START Data shown

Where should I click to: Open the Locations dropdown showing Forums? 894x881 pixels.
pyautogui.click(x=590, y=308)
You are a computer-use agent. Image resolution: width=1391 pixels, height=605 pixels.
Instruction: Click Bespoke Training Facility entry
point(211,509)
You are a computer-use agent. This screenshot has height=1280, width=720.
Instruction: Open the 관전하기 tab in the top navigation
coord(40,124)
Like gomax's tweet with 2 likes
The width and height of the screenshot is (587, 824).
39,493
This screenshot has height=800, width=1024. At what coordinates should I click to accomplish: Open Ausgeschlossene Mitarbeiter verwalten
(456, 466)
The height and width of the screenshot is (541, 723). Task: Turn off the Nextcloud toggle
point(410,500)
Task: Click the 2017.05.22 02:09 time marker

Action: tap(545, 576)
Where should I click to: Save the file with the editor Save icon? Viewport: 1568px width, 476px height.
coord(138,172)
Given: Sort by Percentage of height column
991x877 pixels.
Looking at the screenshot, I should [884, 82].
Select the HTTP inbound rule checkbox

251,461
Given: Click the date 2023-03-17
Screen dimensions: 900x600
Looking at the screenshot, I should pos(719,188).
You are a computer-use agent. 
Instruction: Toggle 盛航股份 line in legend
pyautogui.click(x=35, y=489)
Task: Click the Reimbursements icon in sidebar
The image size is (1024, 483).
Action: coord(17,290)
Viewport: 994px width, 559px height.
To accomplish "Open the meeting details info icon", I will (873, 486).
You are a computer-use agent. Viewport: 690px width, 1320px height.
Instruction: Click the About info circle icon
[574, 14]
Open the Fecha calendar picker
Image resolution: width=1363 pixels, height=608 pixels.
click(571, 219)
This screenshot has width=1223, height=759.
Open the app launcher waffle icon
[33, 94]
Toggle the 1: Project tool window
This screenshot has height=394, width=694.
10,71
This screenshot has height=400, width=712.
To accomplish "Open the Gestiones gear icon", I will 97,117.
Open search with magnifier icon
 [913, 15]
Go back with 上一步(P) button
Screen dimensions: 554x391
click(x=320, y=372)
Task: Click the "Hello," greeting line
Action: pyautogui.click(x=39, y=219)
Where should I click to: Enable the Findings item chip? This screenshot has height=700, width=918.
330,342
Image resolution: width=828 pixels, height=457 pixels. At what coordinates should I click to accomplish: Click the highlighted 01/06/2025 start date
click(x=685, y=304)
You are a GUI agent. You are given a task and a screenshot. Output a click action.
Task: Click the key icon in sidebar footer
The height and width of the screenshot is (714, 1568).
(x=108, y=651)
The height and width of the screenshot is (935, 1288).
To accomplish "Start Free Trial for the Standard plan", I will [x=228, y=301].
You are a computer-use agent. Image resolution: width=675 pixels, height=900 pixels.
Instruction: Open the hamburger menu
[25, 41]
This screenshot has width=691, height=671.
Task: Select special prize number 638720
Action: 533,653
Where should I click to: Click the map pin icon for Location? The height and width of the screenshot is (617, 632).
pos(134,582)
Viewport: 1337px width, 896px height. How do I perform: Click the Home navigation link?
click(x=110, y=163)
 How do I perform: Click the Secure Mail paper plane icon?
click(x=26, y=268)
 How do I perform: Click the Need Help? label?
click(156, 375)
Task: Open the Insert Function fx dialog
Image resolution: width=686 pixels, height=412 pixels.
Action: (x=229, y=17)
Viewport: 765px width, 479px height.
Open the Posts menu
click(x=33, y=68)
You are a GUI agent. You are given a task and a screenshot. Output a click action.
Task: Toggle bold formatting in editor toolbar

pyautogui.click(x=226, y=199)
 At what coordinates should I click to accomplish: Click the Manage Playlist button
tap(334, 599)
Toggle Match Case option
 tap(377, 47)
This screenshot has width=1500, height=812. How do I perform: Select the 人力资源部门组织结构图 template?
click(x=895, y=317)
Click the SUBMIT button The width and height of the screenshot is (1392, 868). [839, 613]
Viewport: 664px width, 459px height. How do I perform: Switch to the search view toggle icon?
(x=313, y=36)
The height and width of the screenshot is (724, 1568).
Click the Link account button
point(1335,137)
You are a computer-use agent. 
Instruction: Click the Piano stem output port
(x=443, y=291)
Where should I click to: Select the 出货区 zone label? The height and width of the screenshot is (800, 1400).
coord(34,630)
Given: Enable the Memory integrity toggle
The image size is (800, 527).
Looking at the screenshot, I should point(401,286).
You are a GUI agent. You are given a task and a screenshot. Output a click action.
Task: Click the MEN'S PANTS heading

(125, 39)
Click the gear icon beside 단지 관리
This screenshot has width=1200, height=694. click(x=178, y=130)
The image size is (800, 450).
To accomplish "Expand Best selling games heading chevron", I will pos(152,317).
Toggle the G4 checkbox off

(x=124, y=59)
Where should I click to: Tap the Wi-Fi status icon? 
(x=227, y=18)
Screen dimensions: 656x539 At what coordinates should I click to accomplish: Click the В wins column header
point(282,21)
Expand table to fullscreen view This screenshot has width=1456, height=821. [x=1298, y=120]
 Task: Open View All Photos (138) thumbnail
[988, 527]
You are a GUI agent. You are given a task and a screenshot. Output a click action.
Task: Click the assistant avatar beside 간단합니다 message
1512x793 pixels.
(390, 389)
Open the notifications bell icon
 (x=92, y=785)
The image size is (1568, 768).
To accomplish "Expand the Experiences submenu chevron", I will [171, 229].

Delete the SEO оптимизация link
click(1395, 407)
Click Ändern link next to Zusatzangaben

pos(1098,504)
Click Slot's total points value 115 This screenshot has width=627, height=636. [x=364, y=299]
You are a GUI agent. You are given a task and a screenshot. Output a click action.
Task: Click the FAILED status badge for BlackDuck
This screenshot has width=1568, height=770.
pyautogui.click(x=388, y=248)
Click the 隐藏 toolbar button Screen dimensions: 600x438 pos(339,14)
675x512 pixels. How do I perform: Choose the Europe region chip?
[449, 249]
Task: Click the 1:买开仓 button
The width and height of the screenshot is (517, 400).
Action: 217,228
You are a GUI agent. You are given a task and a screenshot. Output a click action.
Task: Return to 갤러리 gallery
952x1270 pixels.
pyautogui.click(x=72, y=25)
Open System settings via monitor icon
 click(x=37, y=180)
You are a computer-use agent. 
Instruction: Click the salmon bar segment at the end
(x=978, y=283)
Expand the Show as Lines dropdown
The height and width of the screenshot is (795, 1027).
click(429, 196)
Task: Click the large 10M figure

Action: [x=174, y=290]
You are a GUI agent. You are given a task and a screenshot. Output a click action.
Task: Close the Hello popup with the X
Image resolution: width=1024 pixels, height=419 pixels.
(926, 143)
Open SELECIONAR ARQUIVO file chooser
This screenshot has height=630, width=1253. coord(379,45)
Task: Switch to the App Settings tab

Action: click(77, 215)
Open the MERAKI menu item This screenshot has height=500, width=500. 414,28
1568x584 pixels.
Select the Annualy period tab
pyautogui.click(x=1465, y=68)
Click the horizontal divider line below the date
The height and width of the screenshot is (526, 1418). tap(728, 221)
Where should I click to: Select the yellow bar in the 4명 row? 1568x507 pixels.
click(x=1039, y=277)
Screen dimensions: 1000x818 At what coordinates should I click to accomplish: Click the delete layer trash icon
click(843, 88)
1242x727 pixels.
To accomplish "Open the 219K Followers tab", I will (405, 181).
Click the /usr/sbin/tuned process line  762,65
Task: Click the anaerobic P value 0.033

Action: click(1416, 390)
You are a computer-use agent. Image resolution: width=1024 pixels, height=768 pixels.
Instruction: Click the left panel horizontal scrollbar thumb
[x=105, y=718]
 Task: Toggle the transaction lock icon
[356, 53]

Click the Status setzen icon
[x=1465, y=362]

END Data shown

[Exercise goal]
Copy each entry exactly, with nothing added or dropped.

[Output of the task]
Where should I click to: Open the Locations dropdown showing Forums? 894x881 pixels.
pyautogui.click(x=590, y=308)
You are a computer-use agent. Image resolution: width=1391 pixels, height=605 pixels.
Instruction: Click Bespoke Training Facility entry
point(211,509)
You are a computer-use agent. This screenshot has height=1280, width=720.
Instruction: Open the 관전하기 tab in the top navigation
coord(40,124)
Like gomax's tweet with 2 likes
The width and height of the screenshot is (587, 824).
39,493
This screenshot has height=800, width=1024. At what coordinates should I click to accomplish: Open Ausgeschlossene Mitarbeiter verwalten
(456, 466)
The height and width of the screenshot is (541, 723). Task: Turn off the Nextcloud toggle
point(410,500)
Task: Click the 2017.05.22 02:09 time marker

Action: tap(545, 576)
Where should I click to: Save the file with the editor Save icon? Viewport: 1568px width, 476px height.
coord(138,172)
Given: Sort by Percentage of height column
991x877 pixels.
Looking at the screenshot, I should [884, 82].
Select the HTTP inbound rule checkbox

251,461
Given: Click the date 2023-03-17
Screen dimensions: 900x600
Looking at the screenshot, I should pos(719,188).
You are a computer-use agent. 
Instruction: Toggle 盛航股份 line in legend
pyautogui.click(x=35, y=489)
Task: Click the Reimbursements icon in sidebar
The image size is (1024, 483).
Action: coord(17,290)
Viewport: 994px width, 559px height.
To accomplish "Open the meeting details info icon", I will (873, 486).
You are a computer-use agent. Viewport: 690px width, 1320px height.
Instruction: Click the About info circle icon
[574, 14]
Open the Fecha calendar picker
Image resolution: width=1363 pixels, height=608 pixels.
click(571, 219)
This screenshot has width=1223, height=759.
Open the app launcher waffle icon
[33, 94]
Toggle the 1: Project tool window
This screenshot has height=394, width=694.
10,71
This screenshot has height=400, width=712.
To accomplish "Open the Gestiones gear icon", I will 97,117.
Open search with magnifier icon
 [913, 15]
Go back with 上一步(P) button
Screen dimensions: 554x391
click(x=320, y=372)
Task: Click the "Hello," greeting line
Action: pyautogui.click(x=39, y=219)
Where should I click to: Enable the Findings item chip? This screenshot has height=700, width=918.
330,342
Image resolution: width=828 pixels, height=457 pixels. At what coordinates should I click to accomplish: Click the highlighted 01/06/2025 start date
click(x=685, y=304)
You are a GUI agent. You are given a task and a screenshot. Output a click action.
Task: Click the key icon in sidebar footer
The height and width of the screenshot is (714, 1568).
(x=108, y=651)
The height and width of the screenshot is (935, 1288).
To accomplish "Start Free Trial for the Standard plan", I will [x=228, y=301].
You are a computer-use agent. Image resolution: width=675 pixels, height=900 pixels.
Instruction: Open the hamburger menu
[25, 41]
This screenshot has width=691, height=671.
Task: Select special prize number 638720
Action: 533,653
Where should I click to: Click the map pin icon for Location? The height and width of the screenshot is (617, 632).
pos(134,582)
Viewport: 1337px width, 896px height. How do I perform: Click the Home navigation link?
click(x=110, y=163)
 How do I perform: Click the Secure Mail paper plane icon?
click(x=26, y=268)
 How do I perform: Click the Need Help? label?
click(156, 375)
Task: Open the Insert Function fx dialog
Image resolution: width=686 pixels, height=412 pixels.
Action: (x=229, y=17)
Viewport: 765px width, 479px height.
Open the Posts menu
click(x=33, y=68)
You are a GUI agent. You are given a task and a screenshot. Output a click action.
Task: Toggle bold formatting in editor toolbar

pyautogui.click(x=226, y=199)
 At what coordinates should I click to accomplish: Click the Manage Playlist button
tap(334, 599)
Toggle Match Case option
 tap(377, 47)
This screenshot has width=1500, height=812. How do I perform: Select the 人力资源部门组织结构图 template?
click(x=895, y=317)
Click the SUBMIT button The width and height of the screenshot is (1392, 868). [839, 613]
Viewport: 664px width, 459px height. How do I perform: Switch to the search view toggle icon?
(x=313, y=36)
The height and width of the screenshot is (724, 1568).
Click the Link account button
point(1335,137)
You are a computer-use agent. 
Instruction: Click the Piano stem output port
(x=443, y=291)
Where should I click to: Select the 出货区 zone label? The height and width of the screenshot is (800, 1400).
coord(34,630)
Given: Enable the Memory integrity toggle
The image size is (800, 527).
Looking at the screenshot, I should point(401,286).
You are a GUI agent. You are given a task and a screenshot. Output a click action.
Task: Click the MEN'S PANTS heading

(125, 39)
Click the gear icon beside 단지 관리
This screenshot has width=1200, height=694. click(x=178, y=130)
The image size is (800, 450).
To accomplish "Expand Best selling games heading chevron", I will pos(152,317).
Toggle the G4 checkbox off

(x=124, y=59)
Where should I click to: Tap the Wi-Fi status icon? 
(x=227, y=18)
Screen dimensions: 656x539 At what coordinates should I click to accomplish: Click the В wins column header
point(282,21)
Expand table to fullscreen view This screenshot has width=1456, height=821. [x=1298, y=120]
 Task: Open View All Photos (138) thumbnail
[988, 527]
You are a GUI agent. You are given a task and a screenshot. Output a click action.
Task: Click the assistant avatar beside 간단합니다 message
1512x793 pixels.
(390, 389)
Open the notifications bell icon
 (x=92, y=785)
The image size is (1568, 768).
To accomplish "Expand the Experiences submenu chevron", I will [171, 229].

Delete the SEO оптимизация link
click(1395, 407)
Click Ändern link next to Zusatzangaben

pos(1098,504)
Click Slot's total points value 115 This screenshot has width=627, height=636. [x=364, y=299]
You are a GUI agent. You are given a task and a screenshot. Output a click action.
Task: Click the FAILED status badge for BlackDuck
This screenshot has width=1568, height=770.
pyautogui.click(x=388, y=248)
Click the 隐藏 toolbar button Screen dimensions: 600x438 pos(339,14)
675x512 pixels. How do I perform: Choose the Europe region chip?
[449, 249]
Task: Click the 1:买开仓 button
The width and height of the screenshot is (517, 400).
Action: 217,228
You are a GUI agent. You are given a task and a screenshot. Output a click action.
Task: Return to 갤러리 gallery
952x1270 pixels.
pyautogui.click(x=72, y=25)
Open System settings via monitor icon
 click(x=37, y=180)
You are a computer-use agent. 
Instruction: Click the salmon bar segment at the end
(x=978, y=283)
Expand the Show as Lines dropdown
The height and width of the screenshot is (795, 1027).
click(429, 196)
Task: Click the large 10M figure

Action: [x=174, y=290]
You are a GUI agent. You are given a task and a screenshot. Output a click action.
Task: Close the Hello popup with the X
Image resolution: width=1024 pixels, height=419 pixels.
(926, 143)
Open SELECIONAR ARQUIVO file chooser
This screenshot has height=630, width=1253. coord(379,45)
Task: Switch to the App Settings tab

Action: click(77, 215)
Open the MERAKI menu item This screenshot has height=500, width=500. 414,28
1568x584 pixels.
Select the Annualy period tab
pyautogui.click(x=1465, y=68)
Click the horizontal divider line below the date
The height and width of the screenshot is (526, 1418). tap(728, 221)
Where should I click to: Select the yellow bar in the 4명 row? 1568x507 pixels.
click(x=1039, y=277)
Screen dimensions: 1000x818 At what coordinates should I click to accomplish: Click the delete layer trash icon
click(843, 88)
1242x727 pixels.
To accomplish "Open the 219K Followers tab", I will (405, 181).
Click the /usr/sbin/tuned process line  762,65
Task: Click the anaerobic P value 0.033

Action: click(1416, 390)
You are a computer-use agent. Image resolution: width=1024 pixels, height=768 pixels.
Instruction: Click the left panel horizontal scrollbar thumb
[x=105, y=718]
 Task: Toggle the transaction lock icon
[356, 53]

Click the Status setzen icon
[x=1465, y=362]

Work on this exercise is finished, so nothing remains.